Les monades urbaines – Robert Silverberg (1970)

Un bijou d'architecture, un mode de vie inimaginable.

Imaginez un monde vertical. Un monde où vous êtes confiné dans une tour de 1000 étages et où l’envie d’en sortir serait perçue comme une anomalie de l’être humain. Robert Silverberg joue avec l’un des thèmes chers à la science-fiction (la surpopulation) afin de mieux le détourner. Dans les monades urbaines, vivre sa vie pleinement est une litote. Les gens sont cloisonnés, vivent les uns sur les autres, partagent des appartements. Cette tour de mille étages, censée être une solution miracle à la surpopulation, ressemble au fil de la lecture à une véritable prison de verre. Faisant écho immédiatement au 1984 lu précédemment, je n’ai pas pu m’empêcher d’y trouver de nouveau un reflet de la société.

Le chapitre 6 est le seul à nous donner une description du monde extérieur assez...pessimiste.

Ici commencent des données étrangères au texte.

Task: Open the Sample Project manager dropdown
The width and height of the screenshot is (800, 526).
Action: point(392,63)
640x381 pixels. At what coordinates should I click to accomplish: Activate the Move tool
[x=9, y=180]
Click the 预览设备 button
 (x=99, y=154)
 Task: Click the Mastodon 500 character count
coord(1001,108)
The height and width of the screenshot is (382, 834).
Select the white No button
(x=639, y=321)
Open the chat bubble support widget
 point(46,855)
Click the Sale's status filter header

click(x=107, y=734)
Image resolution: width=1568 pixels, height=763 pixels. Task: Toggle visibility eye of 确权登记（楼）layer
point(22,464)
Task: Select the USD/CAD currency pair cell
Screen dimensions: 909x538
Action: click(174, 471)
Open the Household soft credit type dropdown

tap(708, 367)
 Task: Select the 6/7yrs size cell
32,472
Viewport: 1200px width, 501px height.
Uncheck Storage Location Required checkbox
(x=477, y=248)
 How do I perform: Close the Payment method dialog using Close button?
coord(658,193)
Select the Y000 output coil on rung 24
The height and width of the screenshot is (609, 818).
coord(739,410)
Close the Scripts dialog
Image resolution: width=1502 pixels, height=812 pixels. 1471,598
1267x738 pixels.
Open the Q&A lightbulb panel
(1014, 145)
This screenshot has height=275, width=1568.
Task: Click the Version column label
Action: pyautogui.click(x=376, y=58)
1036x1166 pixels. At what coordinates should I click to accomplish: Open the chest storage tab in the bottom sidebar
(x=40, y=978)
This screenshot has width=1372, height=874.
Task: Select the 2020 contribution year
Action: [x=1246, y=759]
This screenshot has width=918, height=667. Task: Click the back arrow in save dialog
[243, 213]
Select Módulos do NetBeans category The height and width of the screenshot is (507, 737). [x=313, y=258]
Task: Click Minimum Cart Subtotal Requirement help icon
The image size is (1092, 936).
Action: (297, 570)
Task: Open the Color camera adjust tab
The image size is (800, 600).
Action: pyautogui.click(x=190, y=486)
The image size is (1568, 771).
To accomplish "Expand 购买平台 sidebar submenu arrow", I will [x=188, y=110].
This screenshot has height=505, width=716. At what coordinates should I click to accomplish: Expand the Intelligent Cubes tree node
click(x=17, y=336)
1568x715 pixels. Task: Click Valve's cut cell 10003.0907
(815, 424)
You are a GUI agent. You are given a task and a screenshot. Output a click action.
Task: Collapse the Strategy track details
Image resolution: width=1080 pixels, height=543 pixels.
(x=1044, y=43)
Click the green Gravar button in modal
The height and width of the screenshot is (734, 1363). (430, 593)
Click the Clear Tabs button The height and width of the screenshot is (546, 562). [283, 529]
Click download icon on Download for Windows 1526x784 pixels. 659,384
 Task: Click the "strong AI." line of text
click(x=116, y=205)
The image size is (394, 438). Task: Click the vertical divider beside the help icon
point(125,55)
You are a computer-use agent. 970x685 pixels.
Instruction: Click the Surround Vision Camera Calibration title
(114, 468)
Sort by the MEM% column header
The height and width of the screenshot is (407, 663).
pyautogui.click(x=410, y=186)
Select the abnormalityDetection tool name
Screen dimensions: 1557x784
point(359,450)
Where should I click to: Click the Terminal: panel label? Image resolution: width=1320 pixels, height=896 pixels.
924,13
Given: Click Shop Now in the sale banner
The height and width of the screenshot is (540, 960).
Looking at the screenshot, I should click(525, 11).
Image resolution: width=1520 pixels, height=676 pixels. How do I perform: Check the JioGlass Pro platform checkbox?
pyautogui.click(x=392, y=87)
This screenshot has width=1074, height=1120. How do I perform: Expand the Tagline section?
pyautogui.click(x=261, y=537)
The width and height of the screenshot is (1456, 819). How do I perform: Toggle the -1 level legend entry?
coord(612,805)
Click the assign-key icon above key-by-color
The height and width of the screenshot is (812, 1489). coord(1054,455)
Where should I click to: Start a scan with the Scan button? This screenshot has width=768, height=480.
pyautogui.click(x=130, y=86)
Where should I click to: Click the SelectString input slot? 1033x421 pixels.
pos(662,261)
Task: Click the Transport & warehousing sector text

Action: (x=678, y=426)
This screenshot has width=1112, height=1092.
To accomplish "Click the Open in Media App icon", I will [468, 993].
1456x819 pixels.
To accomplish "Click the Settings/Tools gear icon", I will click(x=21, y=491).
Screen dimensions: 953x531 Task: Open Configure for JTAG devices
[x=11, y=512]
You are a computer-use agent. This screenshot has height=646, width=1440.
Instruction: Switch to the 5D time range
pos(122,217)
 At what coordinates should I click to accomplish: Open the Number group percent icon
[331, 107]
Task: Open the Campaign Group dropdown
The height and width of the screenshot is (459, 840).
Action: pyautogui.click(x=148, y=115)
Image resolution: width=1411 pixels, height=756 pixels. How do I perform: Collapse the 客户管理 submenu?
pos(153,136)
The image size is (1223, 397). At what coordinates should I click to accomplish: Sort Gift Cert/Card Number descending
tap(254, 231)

Le monde créé par l’écrivain apparaît comme idéal à une époque où l’ère hippie bat son plein. Dans le roman, les personnages font étalages de débauches et d’usages de psychotropes de toutes sortes. Mais ce qui semble marginal pour nous aujourd’hui est tout à fait normal pour ces Monadiaux. L’intimité s’est envolée, laissant la place à une ouverture d’esprit disproportionnée. Les couples s’échangent en toute liberté, la discrétion est considérée comme primitive et la population est de plus en plus jeune. 85 000 000 d’habitants dans une monade. Plus d’une centaine de naissances par jour pour très peu de décès. La verticalité des appartements leur permet de procréer encore, et encore, et encore… L’acte sexuel est dénaturé, remplacé par une sorte de gymnastique nocturne quasi-obligatoire.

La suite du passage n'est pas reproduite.